Doch hab' ich ein Asyl; von dem die halbe,
Die ganze Welt nichts weiß, und wo der Müden
So wohl ist, wie der frosterstarrten Schwalbe
Bei immergrünen Palmen dort im Süden.

Es ist dein Aug', das lügenlose, blaue,
Und stets erblüht der Glaube mir auf's Neue
An Menschenwert, wenn ich nur wieder schaue
In diesen klaren Morgenstern der Treue.

An Christian Schneller

Es war in böser Zeit, in schwülen Tagen,
Da klang vom Etschstrom her ein kühnes Singen;
Der welsche Wind, der nahm's auf seine Schwingen
Und hat es fluchend über's Joch getragen.

Bei Gott! es war ein ritterliches Wagen,
Im fernen Land, wo fremd die Zungen klingen,
Wo Dolch und  Tücke sich zum Bunde schlingen,
Für deutsches Recht die Leier anzuschlagen.

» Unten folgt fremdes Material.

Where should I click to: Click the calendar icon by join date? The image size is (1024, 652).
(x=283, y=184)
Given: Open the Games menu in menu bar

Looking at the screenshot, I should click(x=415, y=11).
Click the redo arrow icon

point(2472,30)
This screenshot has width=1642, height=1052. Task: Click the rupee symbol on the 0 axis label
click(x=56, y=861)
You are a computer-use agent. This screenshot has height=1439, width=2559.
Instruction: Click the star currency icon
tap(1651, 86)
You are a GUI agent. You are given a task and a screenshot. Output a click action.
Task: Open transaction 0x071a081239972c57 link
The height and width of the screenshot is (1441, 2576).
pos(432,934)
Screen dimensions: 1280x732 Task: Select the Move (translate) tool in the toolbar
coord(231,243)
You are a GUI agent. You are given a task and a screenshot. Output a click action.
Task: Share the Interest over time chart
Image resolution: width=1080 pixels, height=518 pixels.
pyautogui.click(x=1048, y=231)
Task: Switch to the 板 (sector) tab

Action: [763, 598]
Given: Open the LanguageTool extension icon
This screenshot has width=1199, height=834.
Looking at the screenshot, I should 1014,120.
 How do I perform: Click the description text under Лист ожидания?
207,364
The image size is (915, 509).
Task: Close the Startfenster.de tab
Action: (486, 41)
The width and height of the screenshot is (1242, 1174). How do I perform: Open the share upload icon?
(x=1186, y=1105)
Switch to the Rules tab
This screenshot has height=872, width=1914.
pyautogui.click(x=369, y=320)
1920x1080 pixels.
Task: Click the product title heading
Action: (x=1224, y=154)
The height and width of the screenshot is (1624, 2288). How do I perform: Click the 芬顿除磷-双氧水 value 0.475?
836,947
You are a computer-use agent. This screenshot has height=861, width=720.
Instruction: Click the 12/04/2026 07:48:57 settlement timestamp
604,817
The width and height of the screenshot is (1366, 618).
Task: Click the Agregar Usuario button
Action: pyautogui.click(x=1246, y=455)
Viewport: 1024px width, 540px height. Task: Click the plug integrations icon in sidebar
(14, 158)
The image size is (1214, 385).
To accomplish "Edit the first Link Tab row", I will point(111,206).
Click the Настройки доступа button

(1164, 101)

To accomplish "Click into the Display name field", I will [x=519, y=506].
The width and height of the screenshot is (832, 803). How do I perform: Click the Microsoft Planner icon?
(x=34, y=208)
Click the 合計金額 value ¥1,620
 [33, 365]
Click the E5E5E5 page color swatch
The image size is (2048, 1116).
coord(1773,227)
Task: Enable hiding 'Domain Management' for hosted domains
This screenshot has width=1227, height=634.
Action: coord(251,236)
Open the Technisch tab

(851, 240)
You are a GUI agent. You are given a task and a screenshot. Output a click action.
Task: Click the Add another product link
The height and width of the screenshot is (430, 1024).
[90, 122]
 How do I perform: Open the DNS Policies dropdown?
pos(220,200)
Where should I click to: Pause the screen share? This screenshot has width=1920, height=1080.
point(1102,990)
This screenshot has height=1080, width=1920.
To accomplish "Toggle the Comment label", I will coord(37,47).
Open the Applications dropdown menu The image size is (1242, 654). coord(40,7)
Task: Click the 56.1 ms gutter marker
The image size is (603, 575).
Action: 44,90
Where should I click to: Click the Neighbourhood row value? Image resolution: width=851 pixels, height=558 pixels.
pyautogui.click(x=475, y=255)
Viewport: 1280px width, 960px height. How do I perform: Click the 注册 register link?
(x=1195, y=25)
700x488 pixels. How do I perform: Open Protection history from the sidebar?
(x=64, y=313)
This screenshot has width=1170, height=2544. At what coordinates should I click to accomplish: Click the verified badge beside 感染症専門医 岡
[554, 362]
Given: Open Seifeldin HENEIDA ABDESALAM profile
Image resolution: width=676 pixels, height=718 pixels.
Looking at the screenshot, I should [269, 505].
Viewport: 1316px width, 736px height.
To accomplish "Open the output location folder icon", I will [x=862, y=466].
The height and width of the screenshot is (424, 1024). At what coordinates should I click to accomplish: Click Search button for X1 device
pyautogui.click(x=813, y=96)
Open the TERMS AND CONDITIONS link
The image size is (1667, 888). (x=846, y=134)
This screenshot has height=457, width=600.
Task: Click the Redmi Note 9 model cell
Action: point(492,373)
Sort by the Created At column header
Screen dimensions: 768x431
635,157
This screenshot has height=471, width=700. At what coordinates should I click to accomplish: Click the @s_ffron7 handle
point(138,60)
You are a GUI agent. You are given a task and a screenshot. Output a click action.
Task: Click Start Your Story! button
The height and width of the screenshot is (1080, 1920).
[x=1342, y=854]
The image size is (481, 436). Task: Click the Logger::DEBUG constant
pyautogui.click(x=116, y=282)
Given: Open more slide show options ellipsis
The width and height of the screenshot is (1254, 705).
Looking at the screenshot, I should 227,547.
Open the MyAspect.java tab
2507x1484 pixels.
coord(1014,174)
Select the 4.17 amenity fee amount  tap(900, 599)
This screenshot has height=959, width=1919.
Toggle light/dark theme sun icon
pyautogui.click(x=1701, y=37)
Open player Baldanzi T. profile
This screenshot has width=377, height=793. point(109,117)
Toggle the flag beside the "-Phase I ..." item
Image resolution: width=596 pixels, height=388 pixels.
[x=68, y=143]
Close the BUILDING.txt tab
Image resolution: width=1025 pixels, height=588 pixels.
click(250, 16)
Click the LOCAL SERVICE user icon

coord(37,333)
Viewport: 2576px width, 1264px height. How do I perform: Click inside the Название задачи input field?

Des habe Dank! Es grüßen dich zum Zeichen
Die stillen Hütten an den Felsenschürfen,
Die Alpenrosen und die grünen Eichen,

Daß sie nur deutsche Stirnen schmücken dürfen;
Und duftend grüßt dich jede Fichtennadel,
Du Liedesritter ohne Furcht und Tadel.

Das Schatzkästlein

Ich hab' ein tiefverborg'nes
Schatzkästlein eigner Art,
Kein Geisterflämmchen kündet
Den Ort, wo es verwahrt.

Manch' Denkring ruht darinnen,
Viel echtes Liedergold,
Und Tränendiamanten,
Die ungesehn entrollt;

Und eine verscholl'ne Münze
Liegt im geheimsten Raum —
Wohl nimmt sie jetzt kein Wechsler —
Mein stiller Liebestraum.

Der geächtete Troubadour

1.
Ich bin gelegt in Acht und Bann
Nach schweren Strafgesetzen;
Für vogelfrei erklärt, es kann
Mich Jedermann verletzen.

Ihr sendet manches scharfe Wort
Mir nach gleich spitzen Pfeilen, —
Ei seht doch jenes Vöglein dort
Gescheucht von dannen eilen.

Am höchsten Baum wo's ihm gefällt,
Läßt es sich ruhig nieder,
Da spottet es der ganzen Welt
Und singet seine Lieder.

2.
Frei sing' ich meine Lieder
Wie über Straße und Haus
Die Glocke hoch vom Turme
Tönt in die Luft hinaus.

Oft hat man Sturm geläutet
Und an dem festen Strang
Mit solcher Macht gezogen,
Daß fast die Glocke sprang.

Vielleicht am Feierabend —
Ging längst der Klang zur Ruh' —
Denkt einer: Da nahm der Meister
Bein Gießen Gold dazu.

3.
Versucht es, sperrt mich in den Kerker,
Den Geist habt ihr nicht festgebannt;
Ihn tragen seine Dichterträume
Hinaus, hinauf in's Heimatland.

Versucht es, kühlt mit Regenströmen
Des Lavaberges heiße Glut,
Dann tötet erst das heil'ge Feuer,
Das tief in meiner Seele ruht.

Löscht Sterne, daß sie nimmer leuchten,
Gebietet ihrem stolzen Flug,
Dann kommt und brechet meine Schwinge,
Die mich zu ihnen aufwärts trug.

Und raubet ihr mir selbst das Leben!
Brecht dieses enge Haus entzwei —
Ich will euch diese Sünde danken,
Dann erst, ihr Toren, bin ich frei.
4.
In frischer sorgenloser Jugendzeit
Hab' ich der frohen Herzen viel gefunden,
Nun treffen Schmerzen mich und Bitterkeit
Und ach! selbst meine Freunde sind verschwunden.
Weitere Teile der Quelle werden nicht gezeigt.